■ Consigne écrite A
Mettez en forme de tableau Markdown les lignes des enregistrements, en partant de celle qui contient « This screenshot has height=1270, width=952. » et en allant jusqu'à la dernière ligne des enregistrements, les deux incluses. Utilisez les colonnes Numéro et Contenu, et laissez de côté les lignes vides.

■ Extrait du document
..............................

L’un des portraits les plus connus de Louis XVII, à l’âge de 7 ans.
Pour bien comprendre cette histoire, il faut remonter à la Révolution française. Peu après le début de celle-ci, en octobre 1789, la famille royale quitte de force le château de Versailles pour s’installer dans celui des Tuileries, à Paris.
Trois ans plus tard, en 1792, la monarchie est abolie : la famille royale est incarcérée dans la veille tour du Temple, d’où Marie-Antoinette, Louis XVI et sa sœur Élisabeth («Madame Élisabeth») ne sortiront que pour être guillotinés.
Mais il reste, dans cette «prison du Temple», deux enfants du couple royal encore vivants (deux étaient morts en bas âge avant la Révolution), dont Marie-Thérèse, l’ainée de la famille, qu’on surnommait «Madame Royale».
Divulgâchage : elle sortira vivante de tout ce chaos et épousera plus tard son propre cousin, le duc d’Angoulême, fils du roi Charles X, frère de Louis XVI. Ah! Les histoires de familles!
Le petit roi…
L’autre enfant est celui qui est à l’origine notre intrigue. Louis-Charles est devenu dauphin à la mort de son frère ainé, Louis-Joseph Xavier François, survenue un peu plus d’un mois avant la prise de la Bastille, en pleins États généraux.

Originaire d’Edmundston, au Nouveau-Brunswick, Carl Nadeau a passé sa vie adulte à Fort Wayne, dans l’État de l’Indiana.
Le dauphin n’a que 7 ans lorsqu’il est enfermé avec sa famille. Après l’exécution de ses parents, les royalistes le reconnaissent comme Louis XVII.
Mais le prince est un enfant à la santé fragile. Les conditions de vie au Temple sont horribles, et son état ne fera que se détériorer ; il meurt, à son tour, en janvier 1795.
Mais est-il vraiment mort?
En fait, il faut plutôt se demander qui est l’enfant mort au Temple.
Car très vite, des rumeurs se mettent à circuler voulant que Louis XVII ait été exfiltré de son donjon et qu’il ait été remplacé par un enfant malade, qui aurait été sourd-muet. Des théories de toutes sortes seront énoncées, des centaines de livres seront écrits sur ce qui deviendra l’une des plus grandes énigmes de France.

..............................

■ Enregistrements à traiter
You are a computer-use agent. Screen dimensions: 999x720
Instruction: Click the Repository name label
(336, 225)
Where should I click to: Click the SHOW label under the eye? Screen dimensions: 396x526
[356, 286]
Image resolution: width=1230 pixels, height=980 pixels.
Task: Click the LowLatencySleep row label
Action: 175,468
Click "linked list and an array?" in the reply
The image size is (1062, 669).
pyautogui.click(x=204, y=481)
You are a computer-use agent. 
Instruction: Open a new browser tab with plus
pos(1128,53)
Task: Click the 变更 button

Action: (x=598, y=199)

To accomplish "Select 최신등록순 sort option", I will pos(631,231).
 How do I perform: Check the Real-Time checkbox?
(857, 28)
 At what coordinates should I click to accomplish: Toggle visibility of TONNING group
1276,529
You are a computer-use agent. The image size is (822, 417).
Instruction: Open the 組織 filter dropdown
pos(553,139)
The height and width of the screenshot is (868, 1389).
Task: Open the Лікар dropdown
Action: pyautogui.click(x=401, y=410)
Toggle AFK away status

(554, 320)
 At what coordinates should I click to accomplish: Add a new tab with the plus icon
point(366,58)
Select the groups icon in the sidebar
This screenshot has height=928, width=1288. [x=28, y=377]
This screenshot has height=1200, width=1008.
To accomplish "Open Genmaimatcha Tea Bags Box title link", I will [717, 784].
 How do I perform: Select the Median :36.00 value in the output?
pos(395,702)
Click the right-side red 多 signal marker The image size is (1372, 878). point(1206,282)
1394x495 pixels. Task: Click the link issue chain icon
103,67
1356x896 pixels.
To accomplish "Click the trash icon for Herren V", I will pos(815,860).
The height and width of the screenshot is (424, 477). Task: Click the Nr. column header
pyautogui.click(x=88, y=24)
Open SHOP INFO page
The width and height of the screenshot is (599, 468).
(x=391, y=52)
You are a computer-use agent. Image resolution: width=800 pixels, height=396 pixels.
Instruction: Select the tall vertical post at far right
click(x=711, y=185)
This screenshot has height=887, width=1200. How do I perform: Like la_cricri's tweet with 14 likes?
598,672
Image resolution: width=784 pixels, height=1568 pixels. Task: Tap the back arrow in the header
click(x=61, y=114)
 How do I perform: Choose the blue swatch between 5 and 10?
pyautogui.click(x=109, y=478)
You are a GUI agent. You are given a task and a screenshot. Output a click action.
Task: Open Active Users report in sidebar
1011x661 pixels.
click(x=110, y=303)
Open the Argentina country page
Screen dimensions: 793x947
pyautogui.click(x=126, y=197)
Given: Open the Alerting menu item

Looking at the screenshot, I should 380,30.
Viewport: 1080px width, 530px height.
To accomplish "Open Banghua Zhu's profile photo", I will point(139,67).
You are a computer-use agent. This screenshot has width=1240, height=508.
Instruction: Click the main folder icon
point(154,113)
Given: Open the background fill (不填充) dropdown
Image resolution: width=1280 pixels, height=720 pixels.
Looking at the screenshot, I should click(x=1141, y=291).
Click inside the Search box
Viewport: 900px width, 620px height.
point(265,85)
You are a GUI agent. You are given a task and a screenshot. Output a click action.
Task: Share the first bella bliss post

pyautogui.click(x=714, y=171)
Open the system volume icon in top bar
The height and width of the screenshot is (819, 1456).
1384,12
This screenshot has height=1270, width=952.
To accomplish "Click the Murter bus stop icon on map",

..............................

■ Consigne écrite B
Traduisez en anglais la phrase suivante du texte sur Louis XVII : « En fait, il faut plutôt se demander qui est l’enfant mort au Temple. »

■ Corrigé de l'exercice A
| Numéro | Contenu |
|---|---|
| 1 | This screenshot has height=1270, width=952. |
| 2 | To accomplish "Click the Murter bus stop icon on map", |

■ Corrigé de l'exercice B
In fact, the question to ask is rather who the child who died in the Temple is.